All the villagers who came and went said Ellie was laid out nicely. Daniel knew their words were meant to be a comfort, but he found them an offense. Catherine Fitzgerald had done her best in tidying the body—Catherine had no equal in the village when it came to attending at births or deaths—but still Daniel could see nothing at all nice about Ellie’s appearance.



He hated having to sit and stare at her throughout the evening, struggling to keep the sight of her small, wasted corpse from permanently imbedding itself in his mind. He was determined to remember his black-haired little sister as she had been before the Hunger, traipsing along behind him and chattering at his back to the point of exasperation.



Old Mary Larkin had come to keen, and her terrible shrieking wail now pierced the cottage. Squatting on the floor beside the low fire, Mary was by far the loudest of the women clustered around her. Her tattered skirt was drawn up almost over her head, revealing a torn and grimy red petticoat that swayed as her body twisted and writhed in the ancient death mime.



The woman’s screeching made Daniel’s skin crawl. He felt a sudden fierce desire to gag her and send her home. He didn’t think his feelings were disrespectful of his sister—Ellie had liked things quiet; besides, she had been half-afraid of Old Mary’s odd ways.



Ordinarily when Mary Larkin keened the dead, the entire cottage would end up in a frenzy. Everyone knew she was the greatest keener from Killala to Castlebar. At this moment, however, as Daniel watched the hysterical, withered crone clutch the linen sheet and howl with a force that would turn the thunder away, he realized how weak were the combined cries of the mourners. The gathering was pitifully small for a wake—six months ago it would have been twice the size, but death had become too commonplace to attract much attention. And it was evident from the subdued behavior in the room that the Hunger had sapped the strength of even the stoutest of them.



Daniel’s head snapped up with surprise when he saw Grandfar Dan haul himself off the stool and go trudging over to the howling women grouped around Ellie’s body. He stood there a few moments until at last Mary Larkin glanced up and saw him glaring at her. Behind the stringy wisps of white hair falling over her face, her black eyes looked wild and fierce with challenge. Daniel held his breath, half-expecting her to lash out physically at his grandfather when he put a hand to her shoulder and began speaking to her in the Irish. But after a moment she struggled up from the floor and, with a display of dignity that Daniel would have found laughable under different circumstances, smoothed her skirts and made a gesture to her followers. The lot of them got up and huddled quietly around the dying fire, leaving the cottage quiet again, except for the soft refrain of muffled weeping.

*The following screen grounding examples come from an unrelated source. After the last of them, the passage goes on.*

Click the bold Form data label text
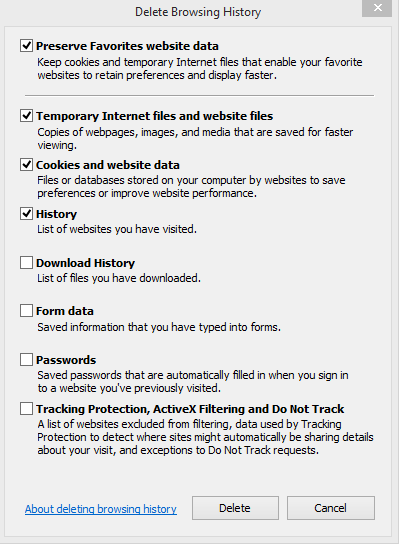399x544 pixels. [65, 311]
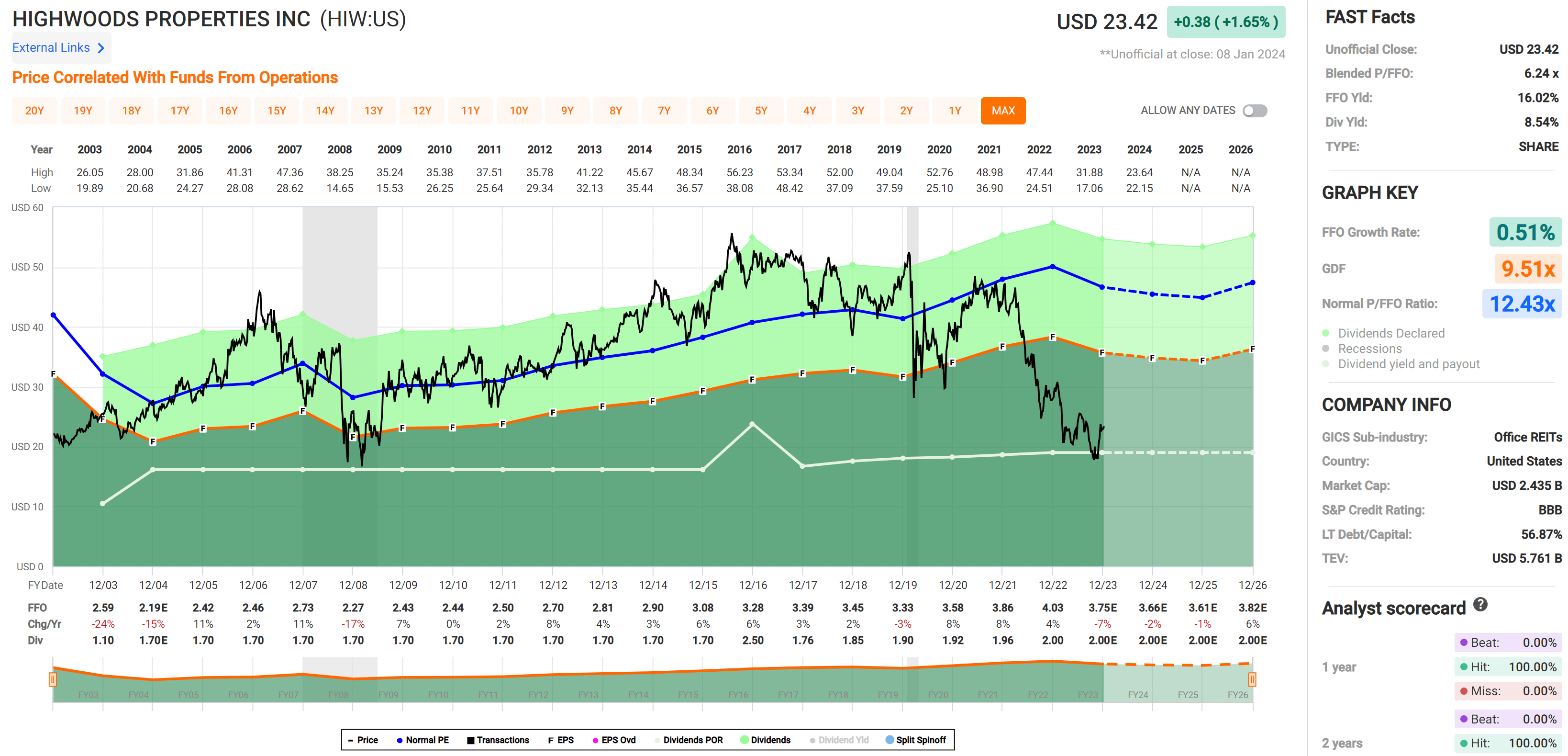
Task: Select the 1Y period tab
Action: 955,110
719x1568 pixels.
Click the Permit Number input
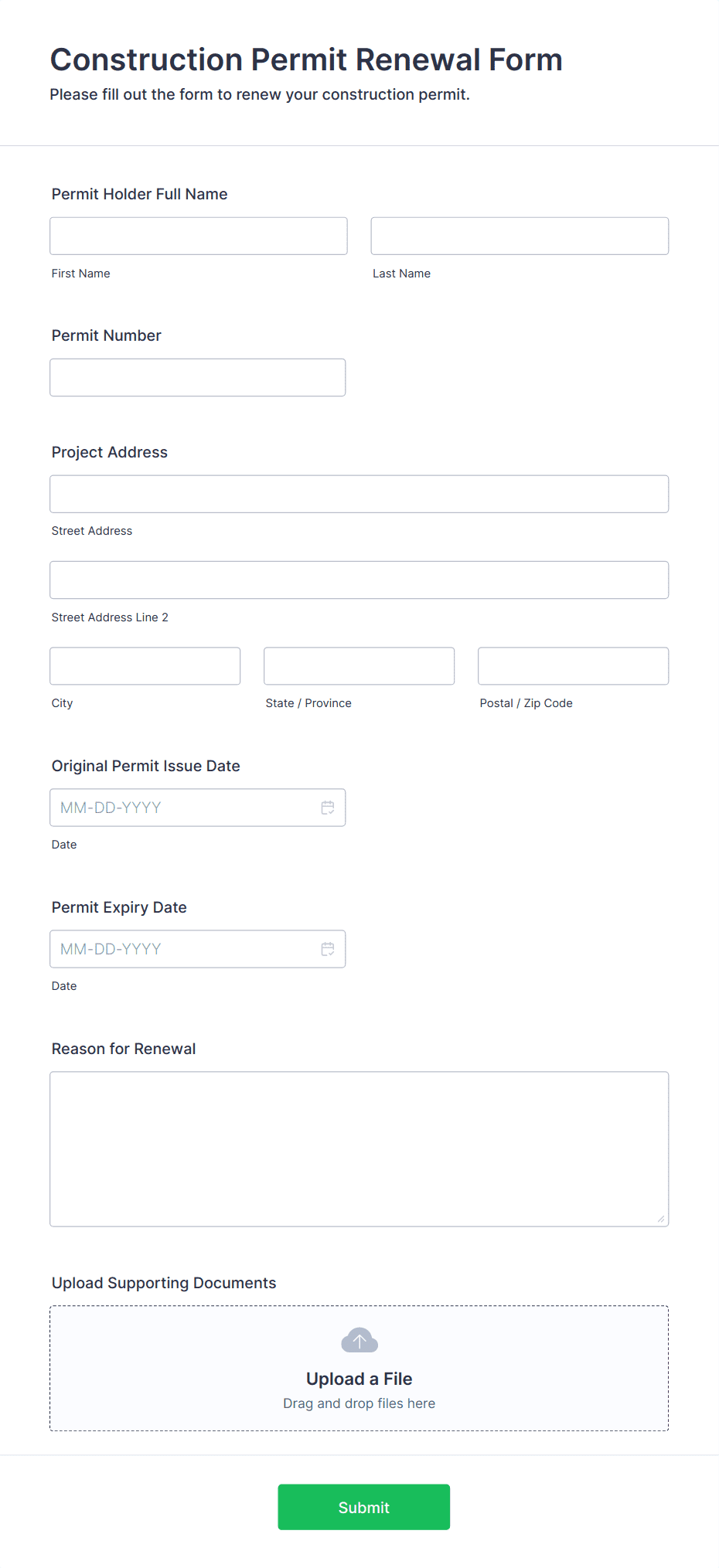tap(198, 377)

Daniel’s mother had sat silent and unmoving throughout the entire scene; now she stirred. “Old Dan should not have done that,” Nora said softly. “He should not have stopped them from the keening.”



Daniel turned to look at her, biting his lip at her appearance. His mother was held in high esteem for her good looks. “Nora Kavanagh’s a grand-looking woman,” he’d heard people in the village say, and she was that. Daniel thought his small, raven-haired mother was, in fact, the prettiest woman in Killala. But in the days after his da was killed and the fever had come on Ellie, his mother had seemed to fade, not only in her appearance but in her spirit as well. She seemed to have retreated to a place somewhere deep inside herself, a distant place where Daniel could not follow. Her hair had lost its luster and her large gray eyes their quiet smile; she spoke only when necessary, and then with apparent effort. Hollow-eyed and deathly quiet, she continued to maintain her waxen, lifeless composure even in the face of her grief, but Daniel sometimes caught a glimpse of something shattering within her.



At times he found himself almost wishing his mother would give way to a fit of weeping or womanly hysteria. Then at least he could put an arm about her narrow shoulders and try to console her. This silent stranger beside him seemed beyond comfort; in truth, he suspected she was often entirely unaware of his presence.



In the face of his mother’s wooden stillness, Daniel himself turned inward, to the worrisome question that these days seldom gave him any peace.



What was to become of them?



The potato crop had failed for two years straight, and they were now more than half the year’s rent in arrears. Grandfar was beginning to fail. And Tahg—his heart squeezed with fear at the thought of his older brother—Tahg was no longer able to leave his bed. His mother continued to insist that Tahg would recover, that the lung ailment which had plagued him since childhood was responsible for his present weakness. Perhaps she was right, but Daniel was unable to convince himself. Tahg had a different kind of misery on him now—something dark and ugly and evil.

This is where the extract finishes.